I'll show you how to encrypt a message.
Create a simple text message (e.g. in Notepad) and copy it into your Windows clipboard.
Then right click the WinPT tray icon, you should see a window like this one:
Select "Clipboard" then "Encrypt", a popup window will appear listing all your keys, select the recipient key (e.g. "Marco Di Folco") and click the "OK" button.
After a few seconds, you will see a "GPG Status: Finished" message, it will disappear in a moment.
Your clipboard now holds the encrypted data, paste it into an email (plain text please!) and send it to the recipient.
The recipient should be able to decrypt the message using his private key.
Now it's time to share your public key with the entire world!
In the "Key Manager" window, select your key, like shown in the following screen:
From the menu, select "Key", then "Export", save your public key to a file and send it by email to the users you want to exchange encrypted emails with.
Once they get your public key, they will be able to send you encrypted messages.

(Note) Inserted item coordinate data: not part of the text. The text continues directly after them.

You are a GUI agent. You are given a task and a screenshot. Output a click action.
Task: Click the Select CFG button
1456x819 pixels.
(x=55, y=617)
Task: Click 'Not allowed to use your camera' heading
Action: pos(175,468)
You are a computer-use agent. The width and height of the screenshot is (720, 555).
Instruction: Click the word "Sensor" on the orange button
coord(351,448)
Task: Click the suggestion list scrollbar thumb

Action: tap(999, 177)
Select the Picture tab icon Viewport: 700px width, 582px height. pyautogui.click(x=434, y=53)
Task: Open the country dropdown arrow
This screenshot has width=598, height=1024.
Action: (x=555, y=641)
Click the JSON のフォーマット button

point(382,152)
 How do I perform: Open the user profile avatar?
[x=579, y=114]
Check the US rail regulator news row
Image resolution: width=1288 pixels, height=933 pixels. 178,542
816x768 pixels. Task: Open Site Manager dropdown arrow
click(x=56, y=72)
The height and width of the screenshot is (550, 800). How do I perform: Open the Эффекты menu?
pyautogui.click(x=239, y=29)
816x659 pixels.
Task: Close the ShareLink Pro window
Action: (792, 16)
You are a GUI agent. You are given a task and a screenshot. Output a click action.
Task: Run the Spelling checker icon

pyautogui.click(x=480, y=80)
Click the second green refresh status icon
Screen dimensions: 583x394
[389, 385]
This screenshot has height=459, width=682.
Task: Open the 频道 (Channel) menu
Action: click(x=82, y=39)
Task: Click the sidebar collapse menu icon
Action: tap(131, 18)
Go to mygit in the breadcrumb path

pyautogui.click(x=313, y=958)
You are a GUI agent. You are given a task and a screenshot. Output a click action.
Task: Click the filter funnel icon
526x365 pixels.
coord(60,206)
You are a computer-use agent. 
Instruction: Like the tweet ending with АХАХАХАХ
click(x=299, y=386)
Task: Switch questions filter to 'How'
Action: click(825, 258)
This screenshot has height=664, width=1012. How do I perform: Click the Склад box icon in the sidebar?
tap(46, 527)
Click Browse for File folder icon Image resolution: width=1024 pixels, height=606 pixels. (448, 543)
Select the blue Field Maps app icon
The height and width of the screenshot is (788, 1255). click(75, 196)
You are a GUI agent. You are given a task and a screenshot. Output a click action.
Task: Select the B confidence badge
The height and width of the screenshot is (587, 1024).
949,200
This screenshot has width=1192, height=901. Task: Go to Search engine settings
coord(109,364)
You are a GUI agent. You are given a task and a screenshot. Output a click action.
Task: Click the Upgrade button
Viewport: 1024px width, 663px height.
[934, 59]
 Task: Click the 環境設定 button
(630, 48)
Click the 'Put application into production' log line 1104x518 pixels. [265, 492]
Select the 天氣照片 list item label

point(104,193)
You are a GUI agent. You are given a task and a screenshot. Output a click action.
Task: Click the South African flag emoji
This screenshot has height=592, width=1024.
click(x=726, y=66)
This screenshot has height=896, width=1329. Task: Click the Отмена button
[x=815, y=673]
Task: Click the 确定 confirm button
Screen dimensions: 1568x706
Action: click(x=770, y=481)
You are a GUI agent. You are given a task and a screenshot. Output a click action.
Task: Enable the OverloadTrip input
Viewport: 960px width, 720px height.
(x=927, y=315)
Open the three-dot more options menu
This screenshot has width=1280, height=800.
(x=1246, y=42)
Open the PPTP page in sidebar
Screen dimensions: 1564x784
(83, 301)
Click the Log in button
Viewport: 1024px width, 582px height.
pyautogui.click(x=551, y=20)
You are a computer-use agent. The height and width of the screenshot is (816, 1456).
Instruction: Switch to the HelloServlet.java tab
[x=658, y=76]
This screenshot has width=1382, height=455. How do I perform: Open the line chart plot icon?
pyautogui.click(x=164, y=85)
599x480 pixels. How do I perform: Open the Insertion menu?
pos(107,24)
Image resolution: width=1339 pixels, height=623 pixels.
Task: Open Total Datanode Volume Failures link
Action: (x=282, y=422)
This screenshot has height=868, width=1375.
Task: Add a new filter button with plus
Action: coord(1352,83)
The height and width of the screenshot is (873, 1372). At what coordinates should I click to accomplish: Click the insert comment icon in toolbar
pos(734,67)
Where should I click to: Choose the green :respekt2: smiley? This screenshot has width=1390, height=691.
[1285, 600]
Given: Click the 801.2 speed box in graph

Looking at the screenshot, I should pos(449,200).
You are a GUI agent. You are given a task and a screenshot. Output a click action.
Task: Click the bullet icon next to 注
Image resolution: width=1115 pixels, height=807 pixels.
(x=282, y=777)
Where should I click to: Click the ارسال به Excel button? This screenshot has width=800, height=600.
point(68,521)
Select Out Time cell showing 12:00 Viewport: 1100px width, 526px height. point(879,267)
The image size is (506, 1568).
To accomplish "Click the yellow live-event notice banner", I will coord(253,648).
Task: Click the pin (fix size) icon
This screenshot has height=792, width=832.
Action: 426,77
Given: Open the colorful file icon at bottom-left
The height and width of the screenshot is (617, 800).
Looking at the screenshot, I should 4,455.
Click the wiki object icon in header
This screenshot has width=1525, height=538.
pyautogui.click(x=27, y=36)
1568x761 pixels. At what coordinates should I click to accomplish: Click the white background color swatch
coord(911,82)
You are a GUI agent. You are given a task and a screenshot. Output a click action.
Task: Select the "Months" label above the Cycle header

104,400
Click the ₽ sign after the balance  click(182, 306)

An encrypted message looks like this:
-----BEGIN PGP MESSAGE-----
Version: GnuPG v1.2.1 (MingW32) - WinPT 0.7.96rc1
hQIOAygrkq5ealDgEAgAvk9YKp1vrjDVCRWWwARcmAHAA430kpZdKFv3AkiYxBLC
BwBokcbenzFqZoi51BDCTE8+qTBCs/OCrvb6aNU5kKOIssNe+OK/eDSTxRrmxFFU
5zgxRy/fKDgyTdSeJ5PH2iY22Xj3ON3cz7FXNX536/cuPNXp95FdWNHrAuFf2RF8
yDKc/HYeWTWUJpHpNk7sdVA9edat3Z+i6ywlHPt8K3+qujp14WMfknHoqB3sBDQK
rD3EdVw3xJbBV5MfqDQGEke28IAw4nNKYsTGep0KlF7sI8gez+a1IRHcm1yG10NL
uHP70vUES5HuWeQ8Jz4WggTJmKOggrlmVgOVEB/e7AgAjjYLlYzEUrcAavipTGY0
H9li998ae2hThigphBllCWd83tQRCmkr+ScPdKegs/ACwL634nB+hJ53ih8OPLx1
RBGUVaNu0ey9upDJJ188XaSrjORzKXa0qKxNOCkFeN9lR6jCPo42eO219iq4j94T
Kovys2fN1/V7Upcb+rKG0ZXChDzYZndot6Hw/AsvLjgQIhtFTuRhpNPchXp1cBcJ
uf6H6H2T5jgsmEzyu08HK4XUb1bGbfQICMpsN/5zBkLP8MeBKXSkVtWuRwIUFR1b
XdEb9Wdnps4sQ+EqYt9TdFRxh+SzEgZ8JLpoyo0NLvuswJZZq/1tGoz1RmsehHIw
7tJtAaEX9SbZ6Rq8k9rsJesqK2CZQAWgxcsnwRpQm/x5BPLmSRL/uRP+ETdwtE9R
UccC6QyRrJ0DARm/PULTaZgAvef1Xu6E3FNUBoqvVqtZgX4NRR9BeQcqDenNypCc
O9TmwH5TpSghrnS1m+sgSQ==
=UURX
-----END PGP MESSAGE-----
When you get an encrypted message (e.g. by email or IM), select it all, copy it to the clipboard, then use WinPT to decrypt it, check out the following screen:
Right click the WinPT tray icon, select "Clipboard", then "Decrypt/Verify", WinPT will decrypt the message and copy the clear text message to your clipboard.
You can paste it into any application (e.g. Notepad) in order to read it.